Experts say the desirability level of particular neighborhoods in Lebanon’s capital depend on a variety of factors. “Globally, the closer you are to the center, the more posh the neighborhood,” said real-estate developer Marc Geara. “And for the Corniche, it’s obviously the views next to the sea.”
But waterfront views aren’t the only criteria for hot real estate. “Desirability depends on the presence of new shops and malls, on availability, and also on how open the social system is,” said Dr. Rachid Chamoun, head of the Department of Urban Planning at the Lebanese American University.
Social status and the educational level of families living in particular areas also affect desirability, whether it’s the children of aristocratic families or parliament members walking neighborhood streets.
The Solidere area of downtown Beirut boasts newly-constructed residential and commercial spaces amid a spread of high-end boutiques and restaurants. The result is that apartments in neighborhoods like Saifi Village, in the heart of downtown, are so upscale that they are unaffordable for almost everyone.
The area was recreated by construction company Solidere following its destruction during the 1975-1990 civil war. The French-colonial complex, with its winding cobblestone streets, makes for a picturesque pastel–colored enclave.
Other areas are posh because of their history. Tabaris, for example, is one of the few neighborhoods still fairly full, relatively speaking, of standing relics of Beirut’s past. According to Geara, Tabaris was a central neighborhood of old Beirut. Three- and four-storey homes built during the Ottoman and French mandate eras line quiet streets dotted with bakeries and boutiques. The neighborhood of Gemmayzeh, one of the hotspots for Beirut nightlife, is considered posh for the same reason.
The charm of these neighborhoods, unique among the towering skyscrapers in other parts of Beirut, comes at a high price. A 490-square-meter home in Tabaris sold for $4 million in June of this year at $8,250 per square meter, according to a real-estate index published in The Monthly.
More than any other area in Beirut, however, Sursock may be most notable for its charm and history. The Achrafieh neighborhood is named after the aristocratic family that made their money in manufacturing and agriculture. Having lived in Beirut since the early 1700s, the Sursocks built a handful of now-historic palatial homes surrounded by beautiful gardens. They give the area a romantic feel rare within the confines of concrete-crusted Beirut.

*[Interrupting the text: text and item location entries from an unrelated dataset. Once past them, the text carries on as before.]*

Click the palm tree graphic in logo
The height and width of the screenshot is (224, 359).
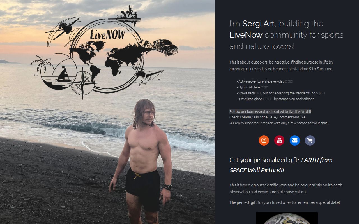(42, 64)
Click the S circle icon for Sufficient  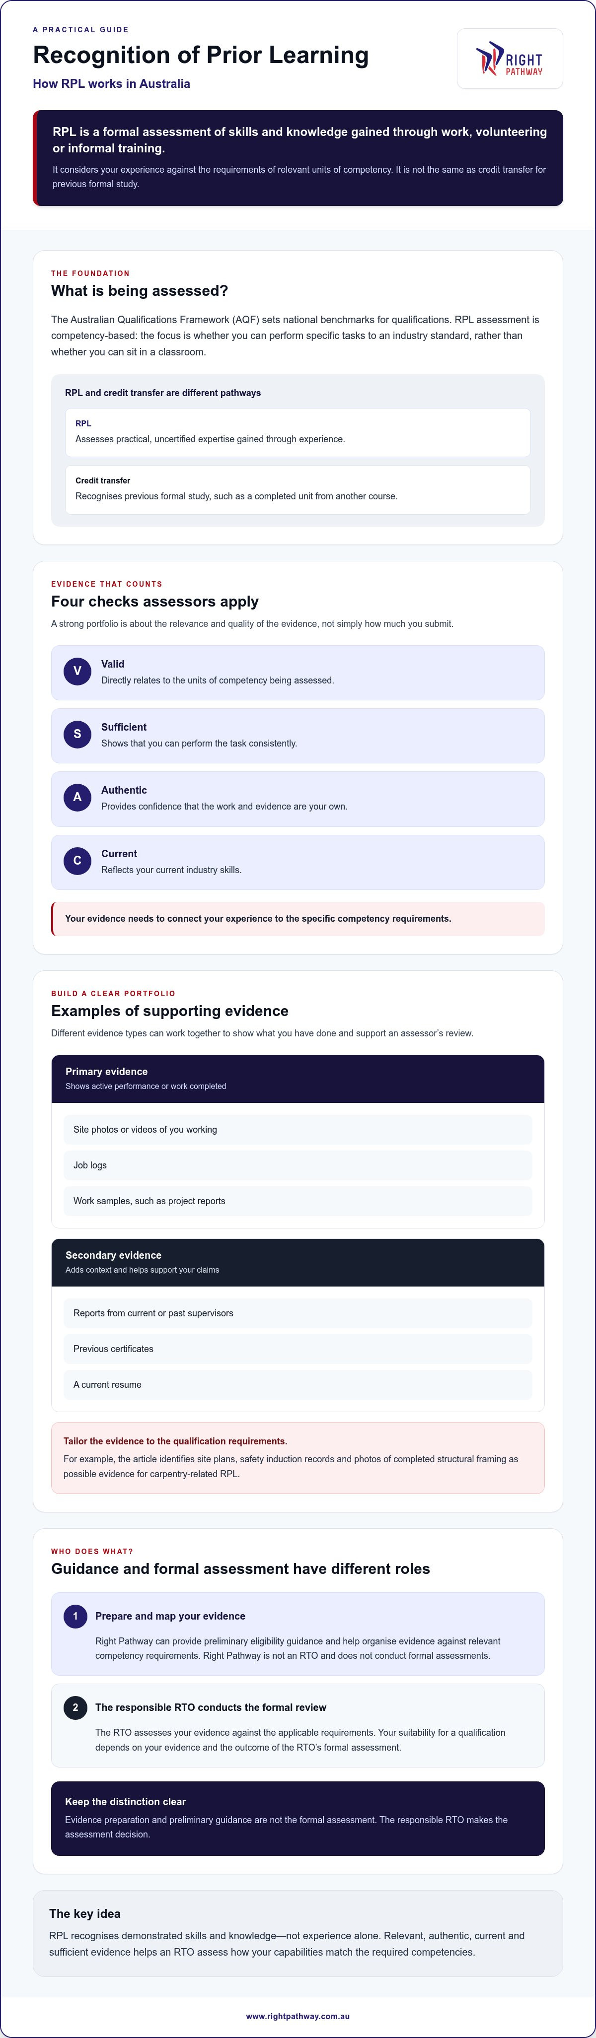pyautogui.click(x=77, y=734)
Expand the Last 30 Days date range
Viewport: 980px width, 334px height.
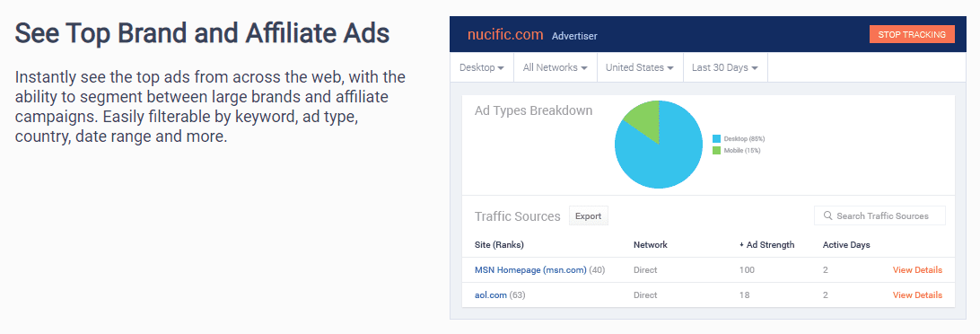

Many of the homes in this area have been owned by the Sursocks and other wealthy families for decades. There is limited to no availability for buyers, making the neighborhood essentially exclusive, Chamoun said.
But not all desirable neighborhoods have an aristocratic past. Some areas have achieved posh status in recent years with the help of politicians. “Desirability has to do with the people who have been living there, often prime ministers, presidents or parliament members,” Chamoun said. These neighborhoods include Qoreitem, home to Prime Minister Saad Hariri, and Clemenceau, stomping ground for Progressive Socialist Party leader Walid Jumblatt.
One 250-square-meter estate in Qoreitem sold for $1.35 million in June 2010 at $5,400 per square meter, according to The Monthly.
Views of the sea make neighborhoods like Raouche and Ain Mreisseh incredibly desirable, with the latter boasting the highest real-estate prices per square meter in the country, according to Chamoun. Following the vertical real-estate boom of the last two decades, the waterfront promenade running along the perimeter of Ras Beirut is now lined with towering skyscrapers that cut off views for residents in shorter, older homes that have existed since the early- to mid-1900s.
Whether a buyer wants to live in a historic area, or one populated with the aristocratic and powerful, living in one of Beirut’s fanciest neighborhoods comes at a high price.